Task brief =
The pictures are to be omitted when the entries are reproduced exactly.

:: The records ::

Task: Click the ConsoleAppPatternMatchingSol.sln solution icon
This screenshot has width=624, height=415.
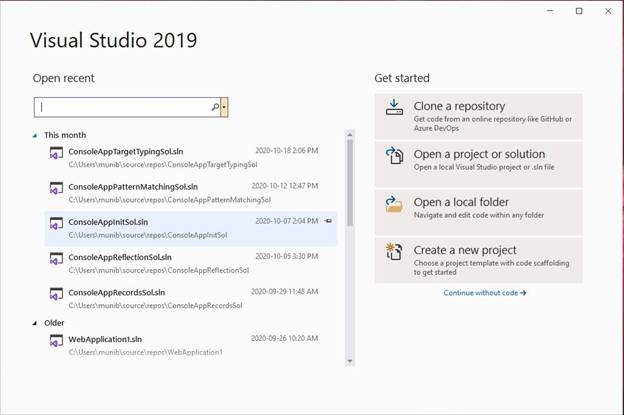Action: click(57, 189)
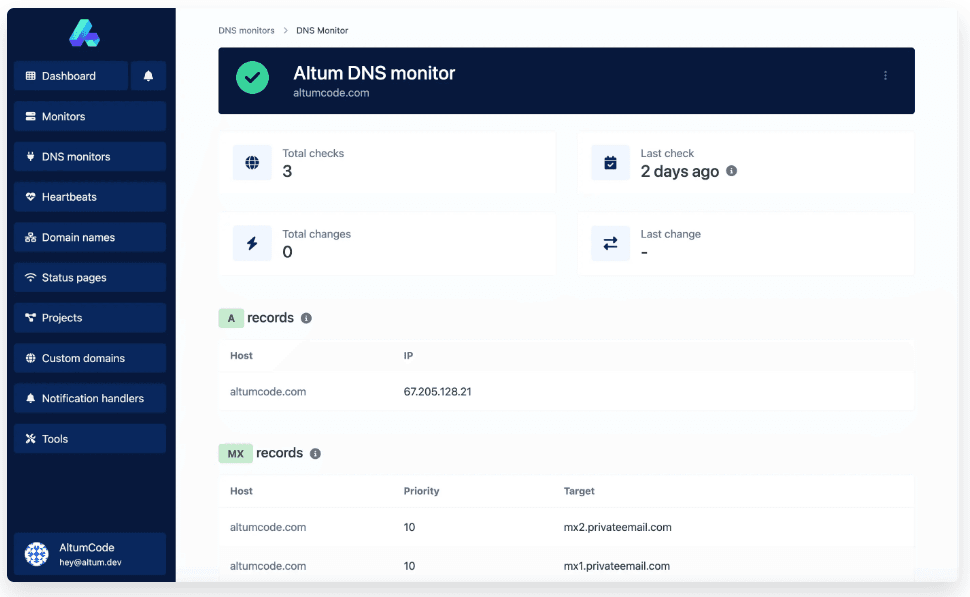
Task: Select Status pages in sidebar
Action: 90,277
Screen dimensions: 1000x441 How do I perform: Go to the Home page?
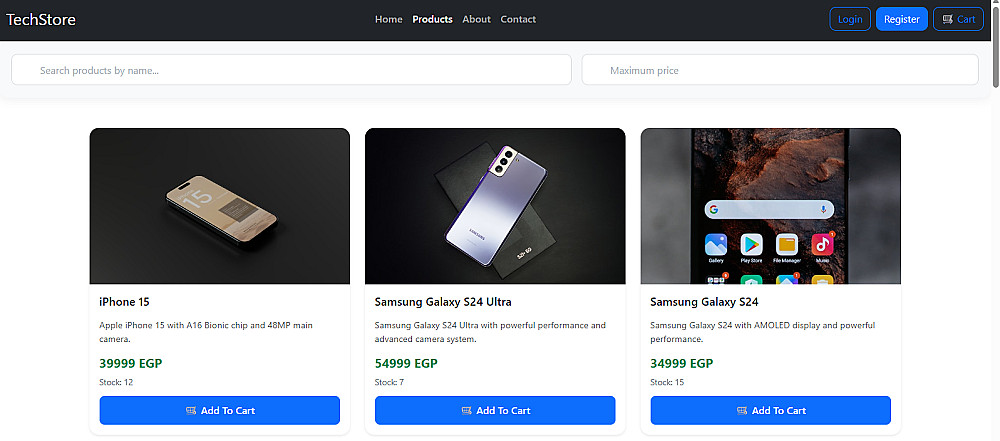(x=388, y=19)
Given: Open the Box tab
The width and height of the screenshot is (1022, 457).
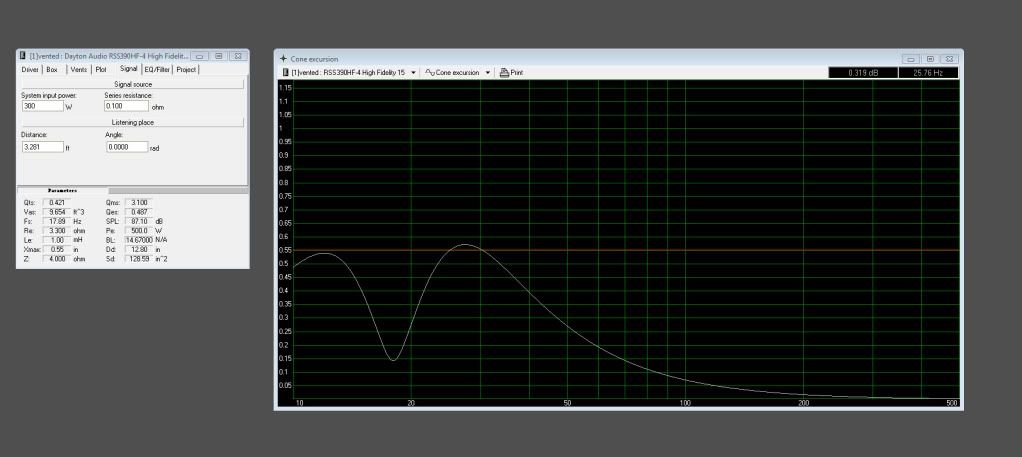Looking at the screenshot, I should pyautogui.click(x=52, y=70).
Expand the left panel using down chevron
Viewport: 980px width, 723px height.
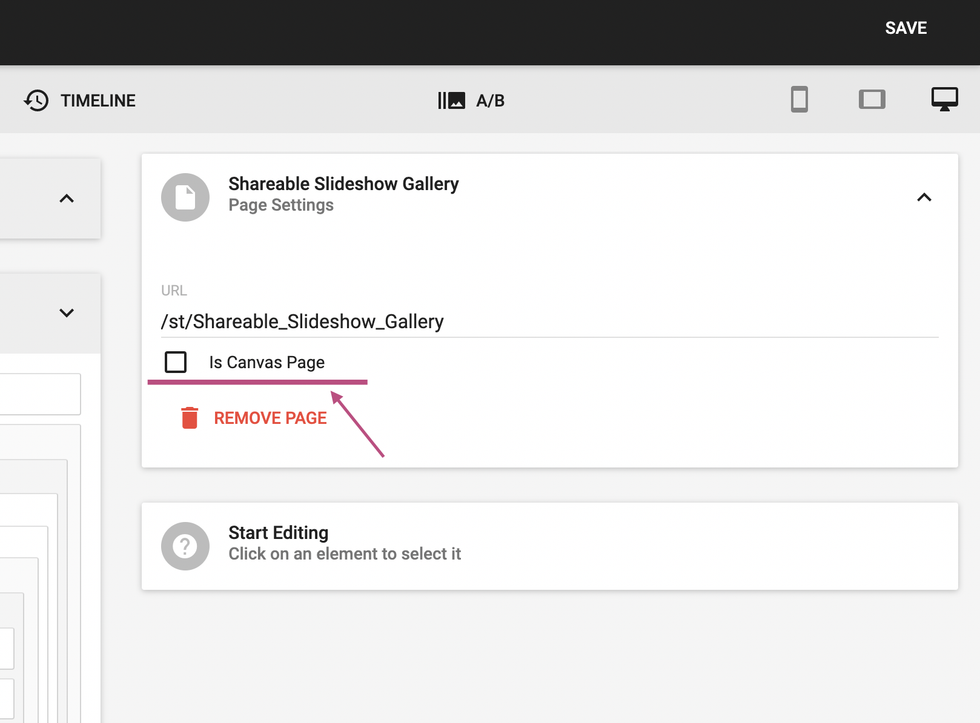pyautogui.click(x=67, y=313)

:::

Reply to the exercise =
Task: Click the ConsoleAppPatternMatchingSol.sln solution icon
This screenshot has width=624, height=415.
Action: click(57, 189)
Task: Select Status pages in sidebar
Action: 90,277
Screen dimensions: 1000x441 How do I perform: Go to the Home page?
(x=388, y=19)
Given: Open the Box tab
The width and height of the screenshot is (1022, 457).
Looking at the screenshot, I should pyautogui.click(x=52, y=70).
Expand the left panel using down chevron
Viewport: 980px width, 723px height.
pyautogui.click(x=67, y=313)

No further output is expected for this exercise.